Catalytic anti-sense oligonucleotides might be useful tools for controlling specific gene expression. However, to obtain effective oligonucleotides of the desired function in vivo is still a difficult task. To evaluate the usefulness of synthesized DNA/RNA hammerhead ribozymes targeting AML1-MTG8 (ETO) leukaemic fusion transcripts in vivo, we analysed their effects on cell growth and the mechanism of action using isolated cell nuclei. These ribozymes inhibited the growth of leukaemic cell lines expressing the AML1 -MTG8 and degraded AML1-MTG8 mRNA in isolated nuclei of these cells. However, the reactions gave rise to additional cleavage products.
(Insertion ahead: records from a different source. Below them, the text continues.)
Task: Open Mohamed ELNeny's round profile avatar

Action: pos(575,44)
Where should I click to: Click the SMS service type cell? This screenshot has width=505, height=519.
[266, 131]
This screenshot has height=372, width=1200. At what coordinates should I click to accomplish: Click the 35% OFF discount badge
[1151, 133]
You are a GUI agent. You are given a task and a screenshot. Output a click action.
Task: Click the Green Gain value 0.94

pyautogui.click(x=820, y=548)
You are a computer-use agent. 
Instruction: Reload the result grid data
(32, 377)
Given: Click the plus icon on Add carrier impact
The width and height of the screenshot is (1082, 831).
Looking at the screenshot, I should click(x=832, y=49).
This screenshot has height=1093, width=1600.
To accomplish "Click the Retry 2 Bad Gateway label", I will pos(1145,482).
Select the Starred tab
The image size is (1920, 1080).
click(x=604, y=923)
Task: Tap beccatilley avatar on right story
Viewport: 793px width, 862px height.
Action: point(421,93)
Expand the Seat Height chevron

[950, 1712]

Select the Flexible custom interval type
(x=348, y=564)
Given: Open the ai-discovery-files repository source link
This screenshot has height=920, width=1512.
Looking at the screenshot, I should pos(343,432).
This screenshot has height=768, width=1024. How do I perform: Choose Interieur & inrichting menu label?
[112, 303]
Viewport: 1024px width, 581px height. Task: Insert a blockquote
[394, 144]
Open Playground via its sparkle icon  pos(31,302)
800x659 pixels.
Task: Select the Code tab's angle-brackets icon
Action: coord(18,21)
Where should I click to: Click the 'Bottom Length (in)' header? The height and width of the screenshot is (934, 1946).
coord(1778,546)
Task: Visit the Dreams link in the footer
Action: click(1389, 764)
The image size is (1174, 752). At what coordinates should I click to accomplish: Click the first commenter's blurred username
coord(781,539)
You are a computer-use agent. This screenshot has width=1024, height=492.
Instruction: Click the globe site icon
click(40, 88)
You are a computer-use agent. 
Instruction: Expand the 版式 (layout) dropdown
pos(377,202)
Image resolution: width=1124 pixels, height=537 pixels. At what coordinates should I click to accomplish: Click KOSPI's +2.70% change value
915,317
Systematic cleavage analyses using an anti-sense oligonucleotide array revealed that the cleavage was induced by endogenous RNase H at specific sites, in accordance with their calculated melting temperature (Tm) values. With suppression of RNase H by sulfhydryl agents, the DNA/RNA ribozyme had a ribozyme catalytic activity. In addition, the ribozymes and anti-sense oligonucleotides suppressed the AML1-MTG8 protein in the leukaemic cells. The DNA/RNA ribozymes inhibited cell growth primarily via anti-sense effects, the main role of which was the activation of RNase H-digestion by their DNA arms. In addition, the isolated nuclei provided a useful assay system for modelling in vivo conditions for the quantitative evaluation of anti-sense/ribozyme activity.